Dartmouth senior interns at conservative think tank
Lively debate, political buzz, intellectual growth -- words usually associated with the academic year rather than an off term -- characterized this past summer for Scott Glabe '06.
Along with 63 other college students, Glabe interned at the Heritage Foundation in Washington, D.C. for over a month. This summer marked Glabe's second stint at the Heritage Foundation, where he interned during his junior fall. The organization, a conservative think tank, offers a unique opportunity for young Republicans to grapple with issues in the public policy arena while meeting like-minded individuals from around the country,
The institute, founded in 1973, focuses primarily on the development and advancement of conservative public policies, Glabe, who has also spent terms in Morocco and London studying international relations and government, said the experience encompassed far more than a typical job.

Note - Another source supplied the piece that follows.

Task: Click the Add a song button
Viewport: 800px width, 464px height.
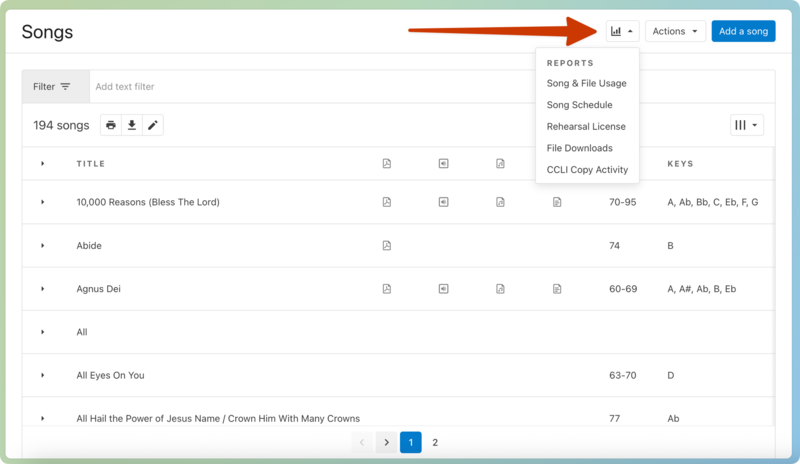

"Think tanks today are, practically speaking, replacing the modern university," Glabe said. "While I will get my diploma from Dartmouth, I received much of my education from the Heritage Foundation."
Glabe, who worked on a number of web blogs including Issues 2004, was continually impressed with Heritage. The experts were accessible, the programming for interns impressive, and the surroundings stimulating, Glabe said.
Though Glabe was working with over 50 other like-minded conservatives, he said the atmosphere was surprisingly diverse, and that animated debates took place among interns of different religions. For Glabe, being in Washington, D.C. was an enlightening experience.
"Heritage teaches you how diverse conservatism is," he said. "The most interesting debates today are among conservatives, because liberals are really searching for ideas."
Glabe stressed the differences among conservative factions today, noting the conflicts among the libertarian, neoconservative and traditional perspectives regarding domestic and foreign policy.
Working at Heritage was a refreshing balance between the extreme conservatism of his home town of Columbia, Missouri and the liberalism of the East Coast. Still, he did say that Dartmouth provides an interesting political backdrop.
"The Heritage Foundation is a great opportunity for conservative students who statistically are the minority on campus to add philosophical and policy depth to their political beliefs," Glabe said, "but what's great about Dartmouth is there is a vigorous campus debate. This is a place where ideas are talked about."
Glabe, who is the executive editor of The Dartmouth Review, said that the liberal orientation of academia is a fascinating issue that should be explored regardless of political orientation.
"In our country today there is hostility on both the liberal and the conservative sides. Yet, in a country divided 50-50, why are nine out of ten of our professors registered Democrats?" Glabe asked. "While the answer certainly does not lie with a quota system, it is an interesting question."
In the future, Glabe, a government major, hopes to explore this question along with many others of a similar nature, while staying focused on public policy, international relations and political philosophy.
Glabe is passionate about giving back to the community and knows that his path will be inextricably tied to government as well as service.
"I feel a real debt to the folks who made it possible to be here. I look forward to participating in this unique debate of what is right or wrong for society today," Glabe said with conviction.
For now though, the affable senior is staying busy by balancing classes and two independent studies, one of which is with professor emeritus Roger Masters, a former student of conservative icon Leo Strauss. Glabe is also in the process of applying for jobs, scholarships and graduate schools.